As a matter of fact the undergraduate is neither the boy who '' dons his first trousers" nor the "mature personage," but he is in varying degree an inconsistent, sometimes irritating, and always interesting combination of the two. He is a complex of warring tendencies; full of conscious independence and subconscious timidity, of outward indifference and inward ideality, of apparent inflexibility and actual plasticity. Hardly any two of them have the same interests, capabilities, mental or moral characteristics. Few of them are moved by definite purpose, beyond that of securing a college degree and of becoming in some intangible way that indefinable but yet distinct product—a college man. The perplexities of the problem thus presented are clearly enough recognized. Failure of successful solution seems to lie either in placing too much responsibility upon the undergraduate or of placing too little. Very few of those far older and more experienced than he are to be trusted with freedom from fixed requirements. On the other hand, severe compulsion easily begets indifference or even revolt. It is a wise father who, as his son reaches the verge of maturity, ceases to lay stress upon parental authority and assumes the attitude of counselor and friend ; so too is it not a wise faculty that, in the midst of the claims of scholarship, perceives that the student is a very human being, in need now of stimulation, now of repression, and usually ready enough to accept them when applied with a kindly firmness, free from any spirit of contempt or distrust?

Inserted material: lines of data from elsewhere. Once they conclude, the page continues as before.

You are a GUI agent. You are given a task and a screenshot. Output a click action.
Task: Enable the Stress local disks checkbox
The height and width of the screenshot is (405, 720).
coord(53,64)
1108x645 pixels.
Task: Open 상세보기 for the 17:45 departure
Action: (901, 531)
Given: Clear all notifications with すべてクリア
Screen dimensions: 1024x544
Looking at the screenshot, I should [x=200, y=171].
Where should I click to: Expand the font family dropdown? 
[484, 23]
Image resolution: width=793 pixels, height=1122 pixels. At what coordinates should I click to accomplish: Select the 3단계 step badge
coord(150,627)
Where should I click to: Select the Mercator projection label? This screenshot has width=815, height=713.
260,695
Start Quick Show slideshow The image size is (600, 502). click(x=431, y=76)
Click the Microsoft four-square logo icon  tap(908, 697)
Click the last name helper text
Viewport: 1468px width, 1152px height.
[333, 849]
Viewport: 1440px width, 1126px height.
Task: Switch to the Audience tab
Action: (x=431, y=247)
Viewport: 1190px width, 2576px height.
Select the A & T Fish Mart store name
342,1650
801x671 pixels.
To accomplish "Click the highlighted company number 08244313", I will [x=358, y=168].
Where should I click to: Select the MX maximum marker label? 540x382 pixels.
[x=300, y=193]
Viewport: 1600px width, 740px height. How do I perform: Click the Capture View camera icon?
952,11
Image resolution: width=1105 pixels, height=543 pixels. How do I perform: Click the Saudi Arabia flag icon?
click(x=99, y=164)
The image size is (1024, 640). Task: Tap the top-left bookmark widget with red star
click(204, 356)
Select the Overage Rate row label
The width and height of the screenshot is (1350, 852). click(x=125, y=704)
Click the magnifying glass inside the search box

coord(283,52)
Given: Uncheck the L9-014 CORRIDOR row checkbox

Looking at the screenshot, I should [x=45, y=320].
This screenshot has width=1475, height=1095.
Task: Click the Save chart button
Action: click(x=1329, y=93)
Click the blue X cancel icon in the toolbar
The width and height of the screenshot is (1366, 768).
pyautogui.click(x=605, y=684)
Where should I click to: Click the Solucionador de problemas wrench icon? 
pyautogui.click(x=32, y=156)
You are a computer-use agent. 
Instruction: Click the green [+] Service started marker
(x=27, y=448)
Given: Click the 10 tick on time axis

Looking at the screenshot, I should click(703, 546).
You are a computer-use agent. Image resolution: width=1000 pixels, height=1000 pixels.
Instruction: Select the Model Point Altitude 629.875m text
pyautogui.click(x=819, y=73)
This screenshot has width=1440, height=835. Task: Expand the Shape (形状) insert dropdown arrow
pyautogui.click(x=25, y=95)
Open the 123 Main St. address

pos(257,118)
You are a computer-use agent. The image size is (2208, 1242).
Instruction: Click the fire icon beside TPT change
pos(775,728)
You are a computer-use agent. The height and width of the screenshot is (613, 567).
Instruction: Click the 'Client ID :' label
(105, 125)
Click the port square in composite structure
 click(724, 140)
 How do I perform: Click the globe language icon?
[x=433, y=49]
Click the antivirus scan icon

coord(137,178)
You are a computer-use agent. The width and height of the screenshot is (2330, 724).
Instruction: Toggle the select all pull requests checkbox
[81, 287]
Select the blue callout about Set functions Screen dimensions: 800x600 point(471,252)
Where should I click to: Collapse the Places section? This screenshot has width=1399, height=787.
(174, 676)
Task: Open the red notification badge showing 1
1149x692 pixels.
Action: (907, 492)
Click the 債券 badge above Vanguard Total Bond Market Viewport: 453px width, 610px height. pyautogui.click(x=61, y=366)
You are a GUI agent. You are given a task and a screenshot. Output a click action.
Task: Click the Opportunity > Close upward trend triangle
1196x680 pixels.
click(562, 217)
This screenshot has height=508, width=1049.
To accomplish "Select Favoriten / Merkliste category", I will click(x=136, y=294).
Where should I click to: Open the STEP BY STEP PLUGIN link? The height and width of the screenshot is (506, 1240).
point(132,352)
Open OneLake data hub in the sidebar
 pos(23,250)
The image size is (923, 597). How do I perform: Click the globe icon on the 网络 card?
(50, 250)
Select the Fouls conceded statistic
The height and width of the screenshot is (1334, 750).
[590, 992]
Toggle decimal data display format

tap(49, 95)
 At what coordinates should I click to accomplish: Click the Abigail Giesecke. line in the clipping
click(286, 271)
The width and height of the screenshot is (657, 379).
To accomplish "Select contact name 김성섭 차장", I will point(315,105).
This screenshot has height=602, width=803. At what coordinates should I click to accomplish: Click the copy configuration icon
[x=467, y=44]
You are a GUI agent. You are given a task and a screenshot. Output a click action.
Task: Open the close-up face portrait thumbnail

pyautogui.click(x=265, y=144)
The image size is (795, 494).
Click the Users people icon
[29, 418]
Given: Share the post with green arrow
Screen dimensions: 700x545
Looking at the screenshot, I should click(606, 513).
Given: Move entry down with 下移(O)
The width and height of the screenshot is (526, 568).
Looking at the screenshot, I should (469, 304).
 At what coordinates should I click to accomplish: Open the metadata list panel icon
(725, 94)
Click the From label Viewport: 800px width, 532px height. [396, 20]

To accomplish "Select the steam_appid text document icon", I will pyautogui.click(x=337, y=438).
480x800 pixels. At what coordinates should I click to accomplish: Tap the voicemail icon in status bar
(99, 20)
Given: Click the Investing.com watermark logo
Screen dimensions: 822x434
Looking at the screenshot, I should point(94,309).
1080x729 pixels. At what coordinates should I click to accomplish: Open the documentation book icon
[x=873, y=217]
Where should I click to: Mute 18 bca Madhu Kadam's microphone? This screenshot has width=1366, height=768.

Exaggerated as the undergraduate statement before quoted seems, both in its expressed opinion of the students and in its interpretation of student attitude toward the faculty, there is enough truth in it to provide a helpful side light upon definite troubled situations in the college world. For if the undergraduates in any considerable number look upon the faculty as a herd of antediluvian donkeys ; it is safe to assume that a fair proportion of this faculty sharing the belief of this ironical correspondent, will look upon the undergraduates as an aggregation of undisciplined small boys. It is a matter of cause and effect ; though which is cause and which effect would be difficult to determine. In any event, given such a situation, the end of education is bound to suffer. There can be no common ground of friendly or profitable intercourse ; the small boy will carry stones in his pocket, and the donkey will present a stern pair of heels to every approach.